What needs transcribing is the line with "Where should I" and every line after it to the end of the records, exactly and alone, with no pictures.
+++ SOURCE RECORDS +++
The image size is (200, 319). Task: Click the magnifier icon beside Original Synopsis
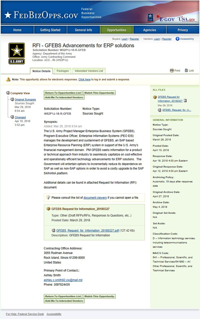pyautogui.click(x=12, y=99)
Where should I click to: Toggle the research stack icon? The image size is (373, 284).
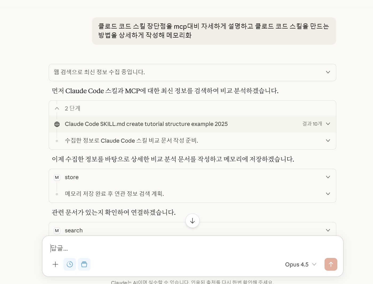point(84,264)
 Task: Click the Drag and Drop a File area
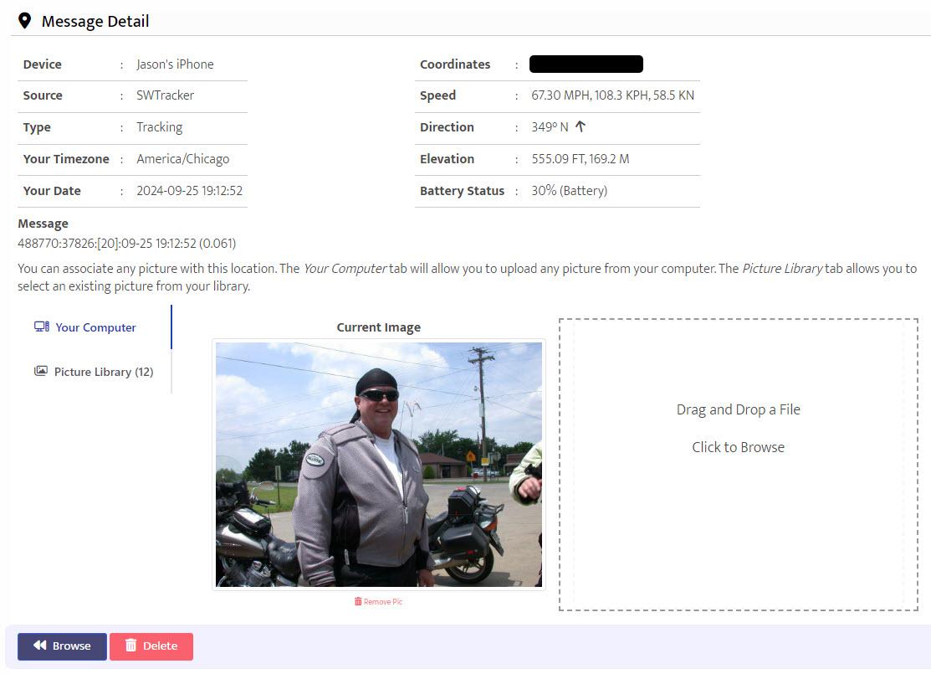click(x=738, y=465)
+++
§ SOLUTION:
Where should I click to: Toggle the research stack icon? The image size is (373, 284).
point(84,264)
 Task: Click the Drag and Drop a File area
click(x=738, y=465)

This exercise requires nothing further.